Nació en Londres en 1938 y saltó a la fama de una forma completamente fortuita: trabajaba como fotógrafo para una unidad del aeropuerto de Heathrow cuando tomó una instantánea de un sujeto que dormía en una de las galerías. Aquel tipo resultó ser uno de los secretarios de estado más importantes del gobierno británico de entonces.
A renglón seguido empezó a trabajar para Fleet Street y a codearse con los actores, las celebridades y los músicos más relevantes de los años 60, retratando a Laurence Olivier, Judy Garland, los Beatles o los Rolling Stones. A finales de la misma década, se convirtió en fotógrafo de algunos miembros de la casa real británica.

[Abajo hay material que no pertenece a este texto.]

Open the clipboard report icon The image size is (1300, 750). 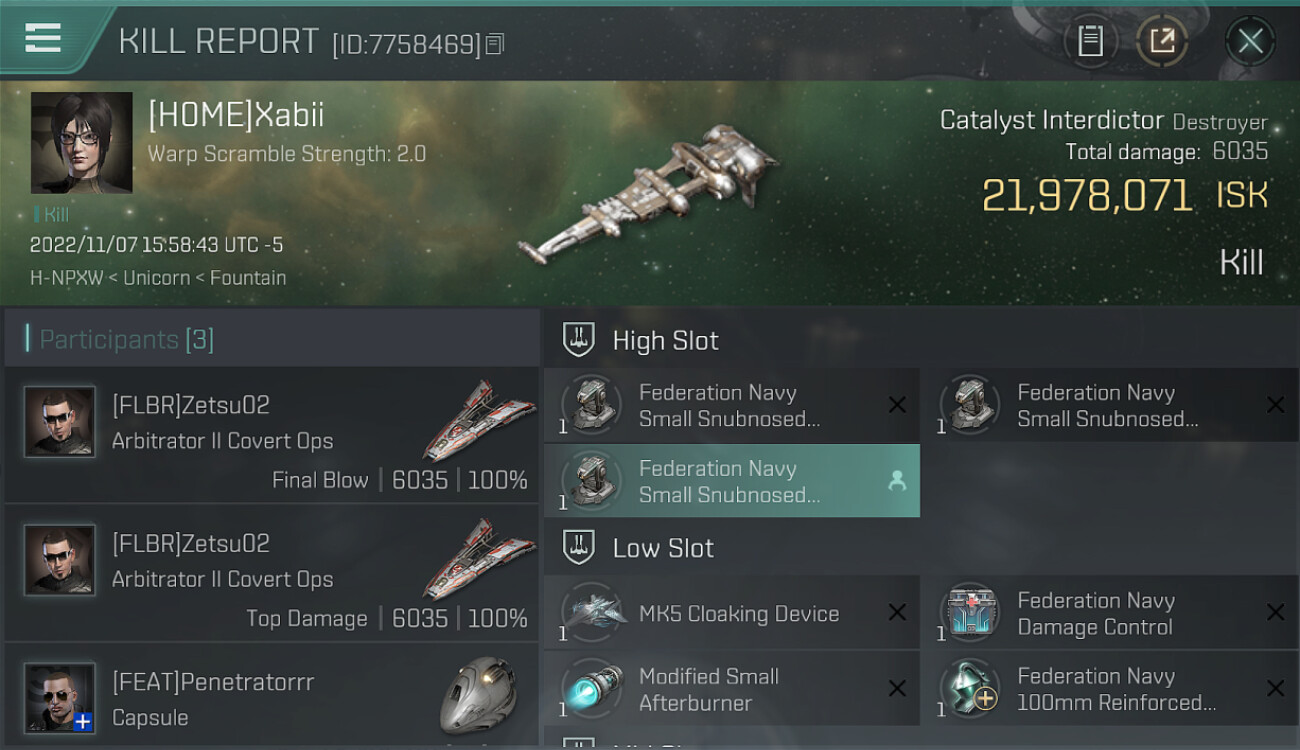[x=1090, y=41]
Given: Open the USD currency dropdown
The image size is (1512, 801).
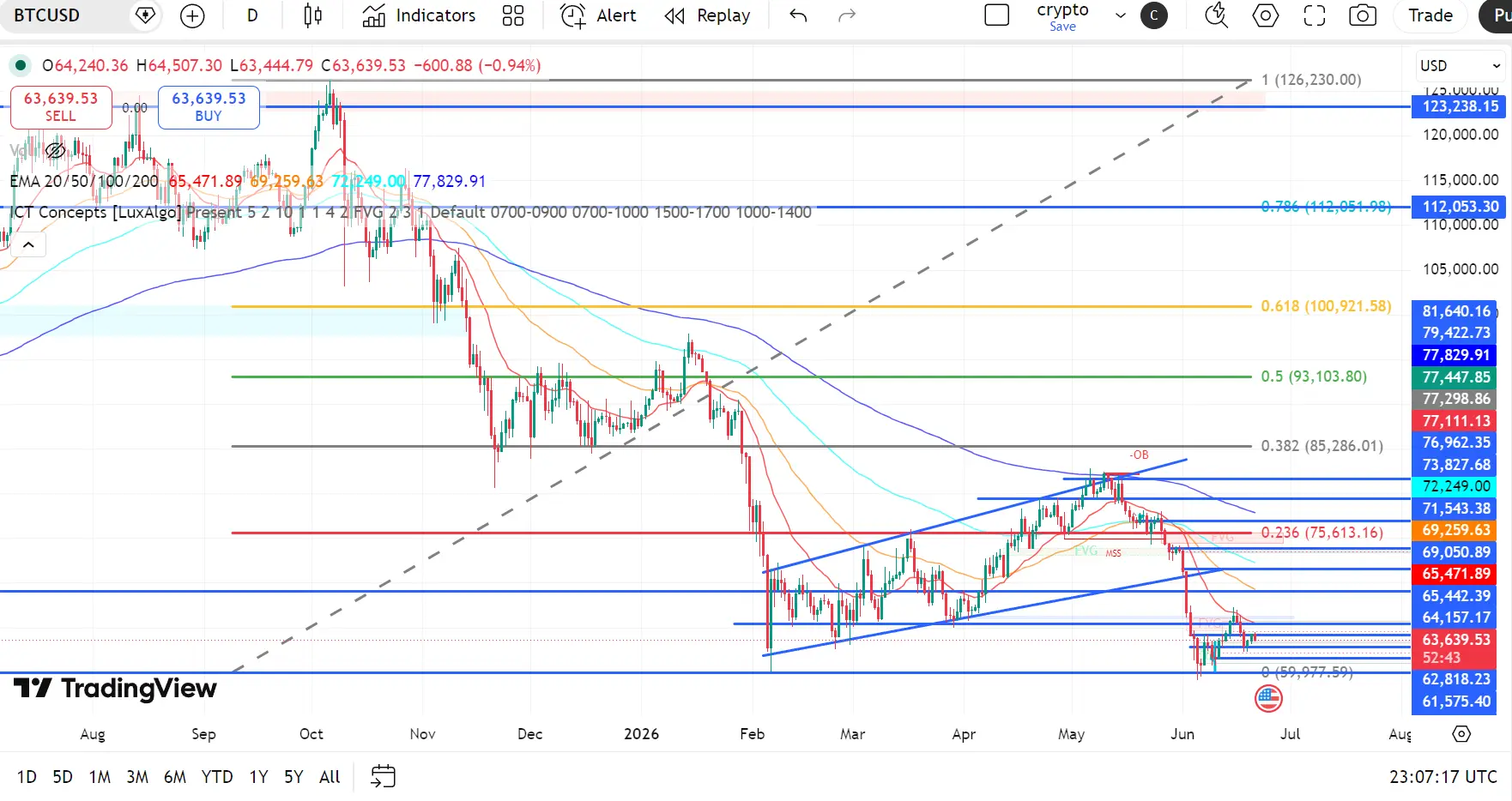Looking at the screenshot, I should tap(1460, 65).
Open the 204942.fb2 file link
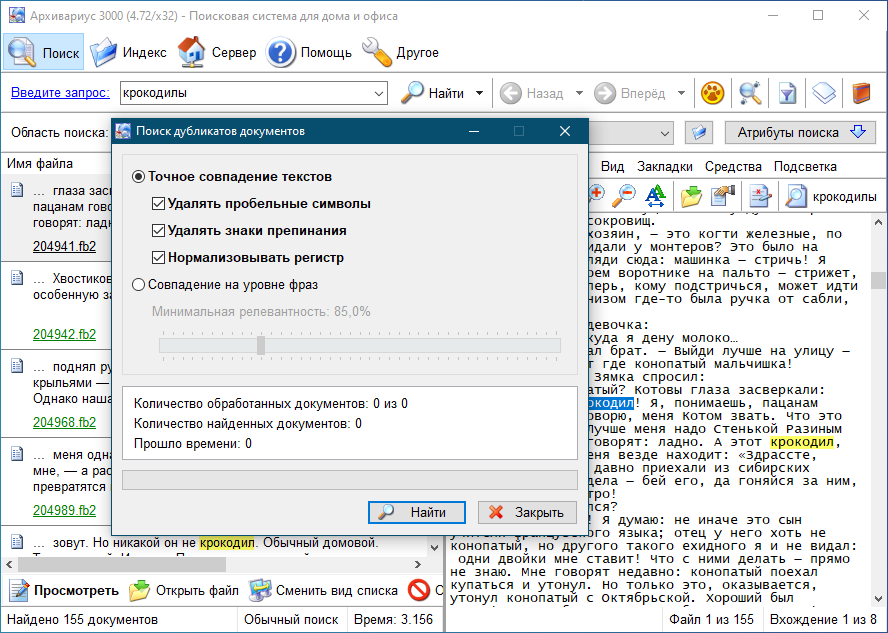 click(64, 335)
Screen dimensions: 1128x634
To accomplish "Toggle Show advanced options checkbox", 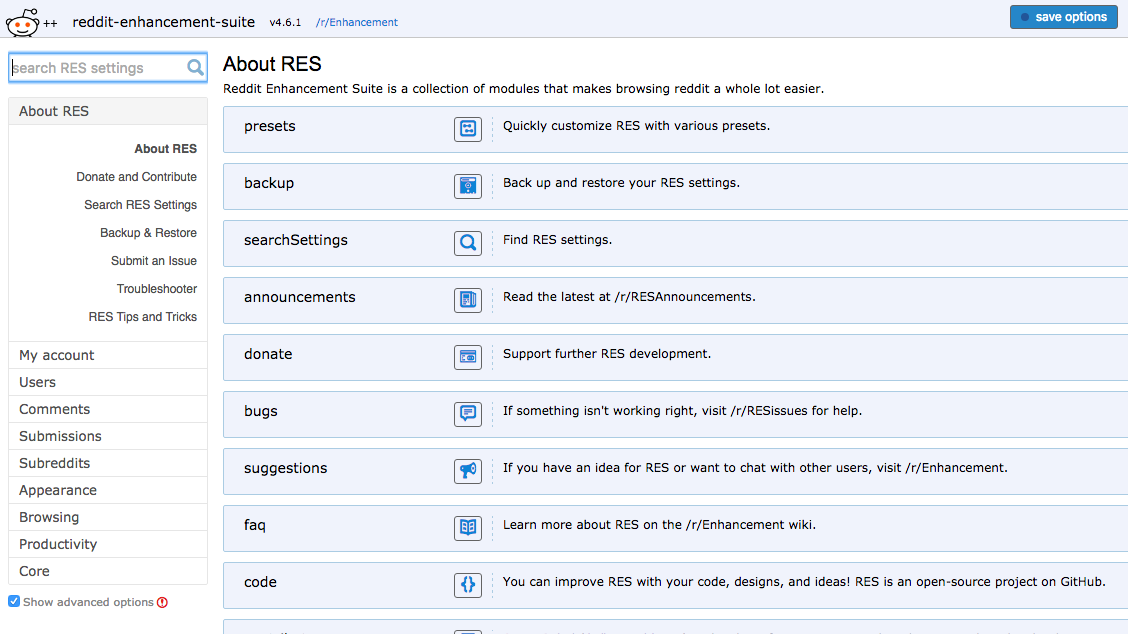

Sin embargo, fue en los años 70 cuando O’Neill hizo sus trabajos más reconocidos, como las series para David Bowie y Elton John.
A mediados de la misma década inició una duradera relación con Faye Dunaway, con la que se casaría en los 80 y a la que realizó uno de sus retratos más célebres: la actriz recostada sobre una silla rodeada de periódicos y con la estatuilla del Oscar que acababa de ganar junto al desayuno.
Esta serie de retratos, que realizó tanto en blanco y negro como en color, se encuentra expuesta de forma permanente en la National Portrait Gallery de Londres.
Su trabajo se encuentra repartido entre las mejores galerías y los más importantes museos del mundo, y, en otros premios, se ha hecho con la medalla de la Royal Photographic Society por su impecable trayectoria y su aportación a la fotografía.